La líder de Aliança Catalana, Sílvia Orriols, se decidió al fin a dar unas pinceladas sobre el ideario de su formación en materia económica. Opacadas habitualmente por sus pronunciamientos sobre inmigración y política interior, Orriols puso ayer sábado sobre la mesa algunas de las claves económicas que defiende su formación.
Entre ellas figura una baja fiscalidad y una estrategia proteccionista en defensa de la agricultura y la industria del territorio.
Para poner en común estos planteamientos, Orriols eligió una de las ocasiones más propicias de las que se la han planteado: la invitación de Emilio Cuatrecasas, presidente de honor del bufete que lleva su nombre, a asistir a un encuentro con empresarios en la Costa Brava.
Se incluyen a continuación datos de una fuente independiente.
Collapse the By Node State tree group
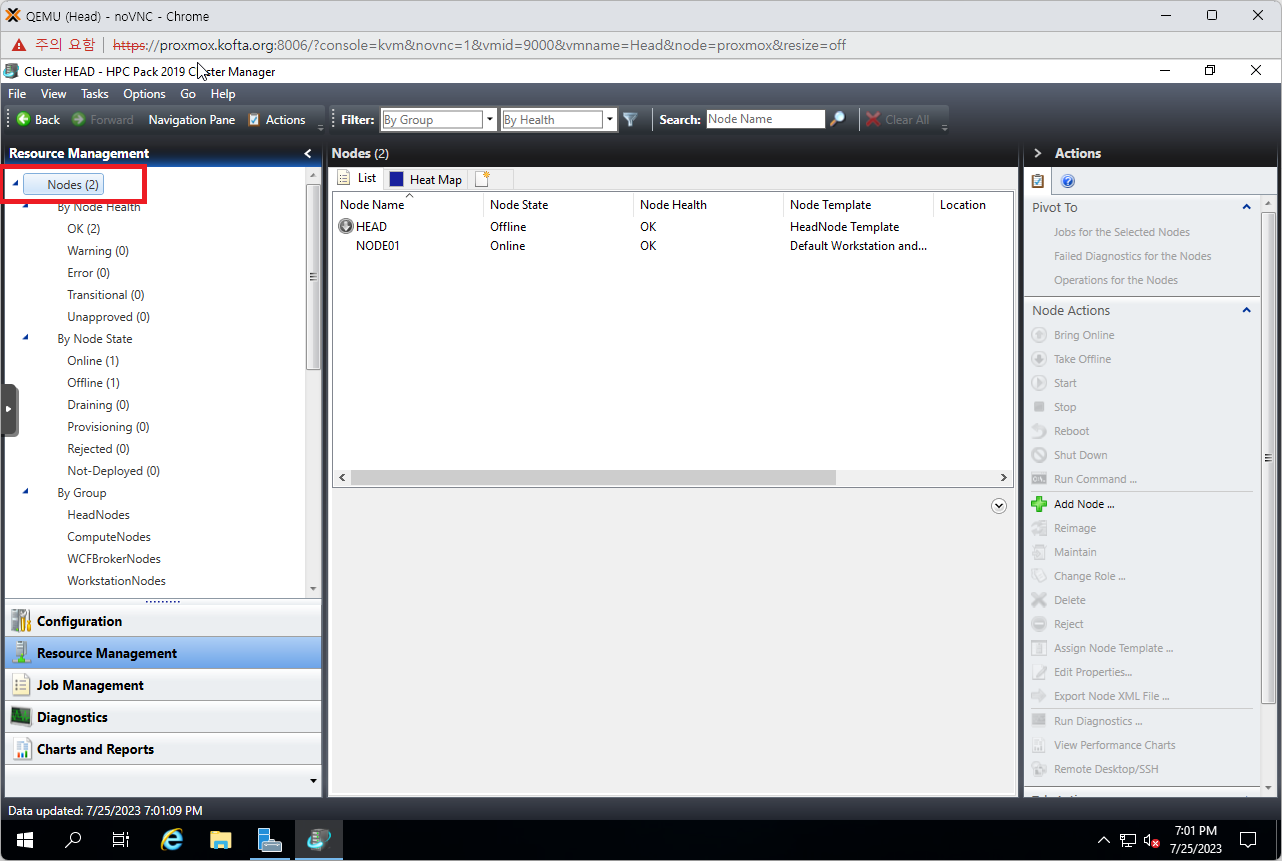The width and height of the screenshot is (1282, 861). 26,338
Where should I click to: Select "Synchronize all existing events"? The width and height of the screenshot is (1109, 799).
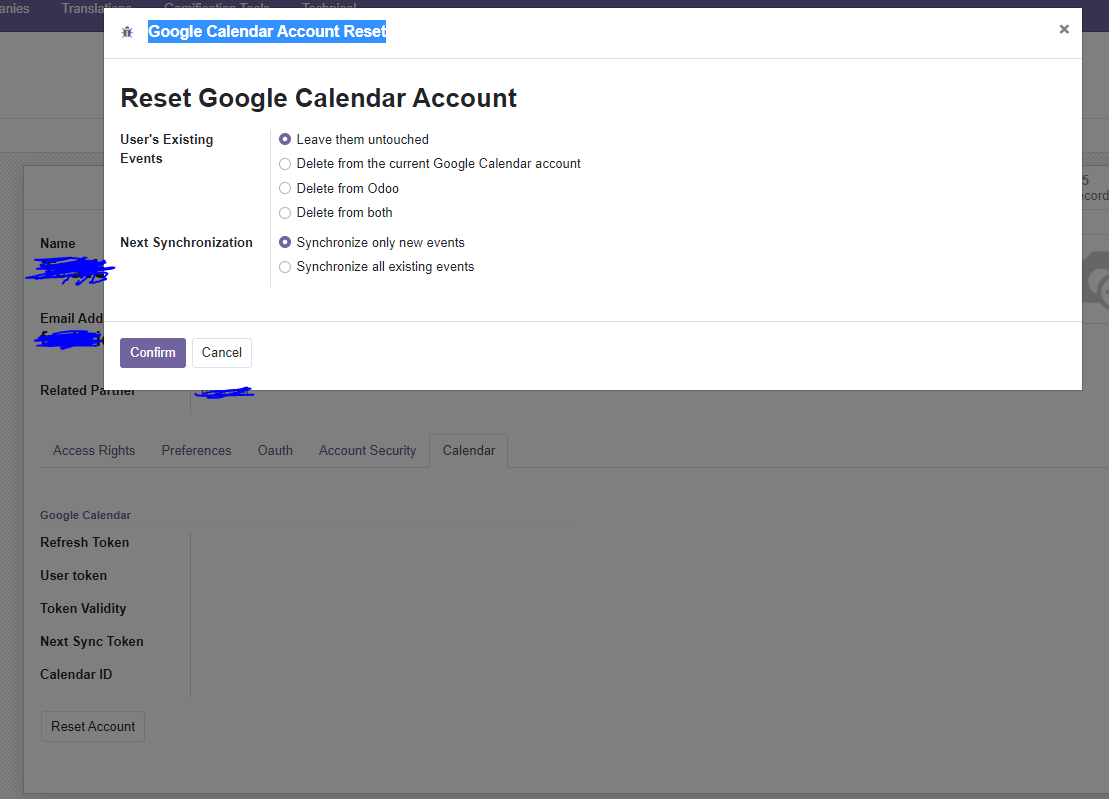[x=285, y=266]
El éxito de público estaba garantizado, como prueba el hecho de que la asistencia superara con claridad las 200 personas. Además de los socios del club Petit Comitè Empordà, hasta Gualta se acercaron algunos otros empresarios de la zona y de la provincia para escuchar las propuestas de Orriols.
Con un manifiesto rechazo de etiquetas (ni ultraliberal ni intervencionista), Orriols sí defendió posturas proteccionistas, en defensa del campo y la industria catalanas.
La alcaldesa de Ripoll, Sílvia Orriols, en los actos de la Diada independentista
De hecho, también paseó ante la interesada audiencia la bandera del euroescepticismo, en línea con determinados gobiernos de países miembros como Hungría y Polonia. La líder de Aliança Catalana es del todo contraria a las políticas medioambientales que llegan desde Bruselas, cuyos efectos considera perniciosos para buena parte del tejido empresarial catalán.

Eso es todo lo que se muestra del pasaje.